Archive for the ‘wikipedia’ Category

Announcement: New perlwikipedia maintainer

December 8, 2007

Well, I finally bit the bullet today and stepped down as maintainer of Perlwikipedia, my MediaWiki bot framework. My successor is ST47, a fellow admin on enwiki who serves on the Bot Approvals Group and has more bots than I have fingers.

I can’t say that it hasn’t been a long time coming, but I think that ST47 will do a much better job as maintainer than I did. He’s enthusiastic about Wikipedia, is a great Perl hacker, and has written more bolt-on enhancements to Perlwikipedia than there are original lines of code.

In any case, I believe we’ll see a brand-spankin’-new Perlwikipedia release in the near future, one that’s more shiny and can do your dishes.

~alex

Censorship = Awesome

November 28, 2007

I received an interesting email today from someone who is helping their friend use my closed proxy server. They said that their friend couldn’t access the server after I had given them login credentials. Naturally, I SSH-ed into the Toolserver, did a wget against my domain name, and it worked. So either China had discovered the proxy and blacklisted it, or there was some other problem which I couldn’t even begin to comprehend.

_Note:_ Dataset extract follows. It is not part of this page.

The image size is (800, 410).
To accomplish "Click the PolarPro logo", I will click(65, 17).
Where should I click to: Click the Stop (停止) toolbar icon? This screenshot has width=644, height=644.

So, I checked my domain against a free site that determines whether a domain is accessible from China. The test came back saying that it was inaccessible from Beijing, but perfectly fine from Seattle. Guess where this is going.

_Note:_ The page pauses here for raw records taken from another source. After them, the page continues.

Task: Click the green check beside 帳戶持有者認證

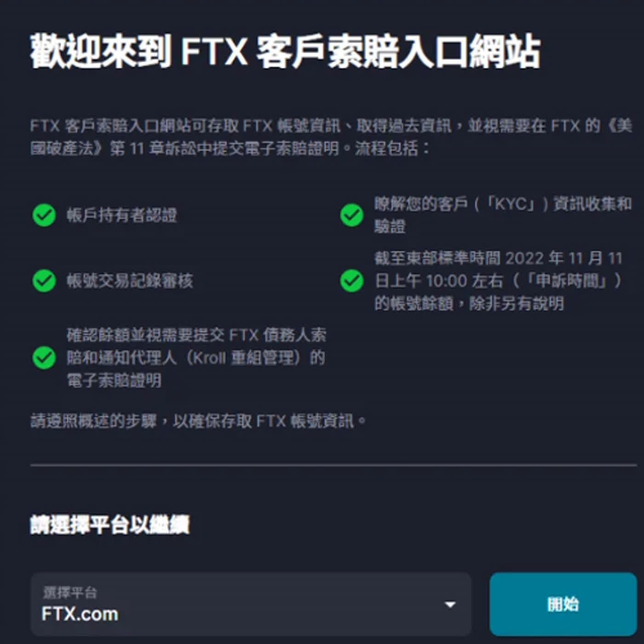Action: click(x=44, y=215)
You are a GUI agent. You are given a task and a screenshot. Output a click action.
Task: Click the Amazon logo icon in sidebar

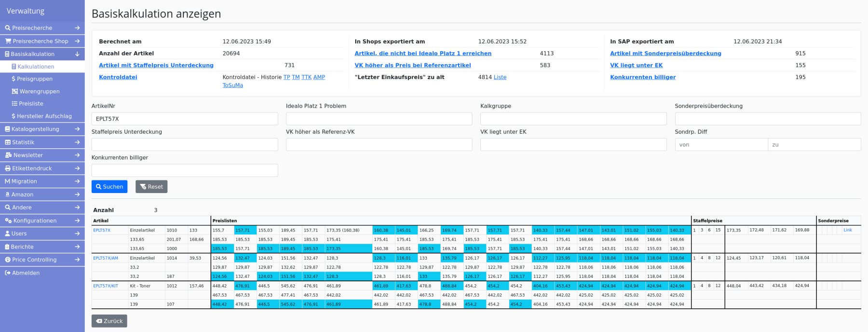8,194
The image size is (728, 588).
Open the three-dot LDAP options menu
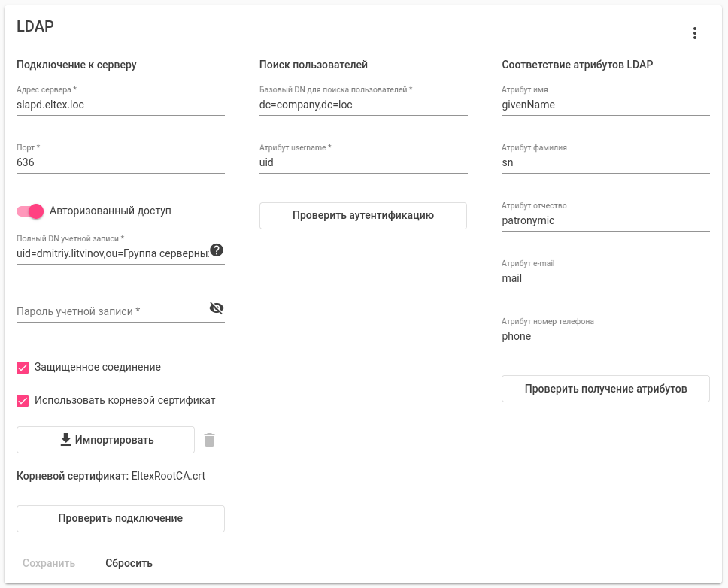click(695, 33)
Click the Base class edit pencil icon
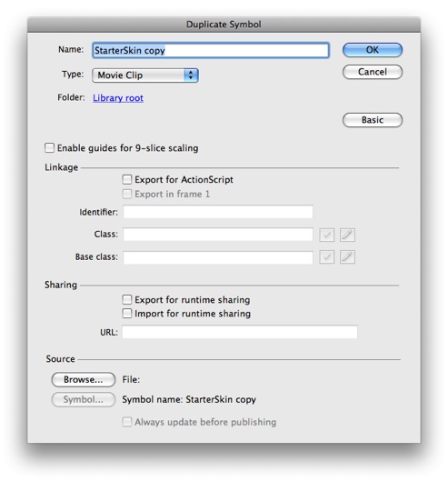 (x=347, y=257)
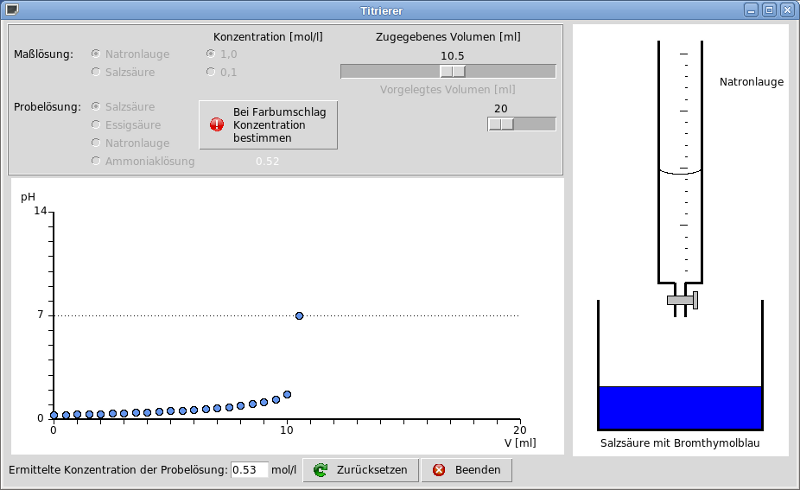Click the red exclamation warning icon
This screenshot has height=490, width=800.
pos(217,124)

Apparently, China discovered my proxy and blacklisted the domain name. Just to check, I tested the checker against a secondary Dyndns.org domain that I maintain for redundancy. The test worked fine.

Ain’t censorship grand? I have a feeling that I’m going to need to disclose my domain names only via email from now on.

~alex

Wikipedia’s Tor Problem

November 4, 2007

Today I noticed an essay on Tor. This essay, while very interesting, brought something slightly disturbing to my attention: That another admin had performed a bot-assisted blocking run on “suspected” Tor servers. This isn’t new; admins have been doing these sorts of runs under the radar for a while. Go back and look at the CharlotteWebb RFAR. Yet, this was a fairly large run, and I wasn’t comfortable assuming there wasn’t collateral damage.

So, I went ahead and wrote several Perl scripts to grab all pages linking to Template:Tor, the standard template used to notify editors that an IP is a blocked Tor server. This list went into a Postgres database. Then, another script checked every IP and decided if it was really blocked or not. Only about 12 of the 740 IPs with this template weren’t blocked, nothing major. I removed the template from the IPs’ talk pages and went on. Then, I used a Python script distributed with Tor to get a list of all exit nodes that can access the Wikipedia servers. This also went into Postgres. Now for the problematic part.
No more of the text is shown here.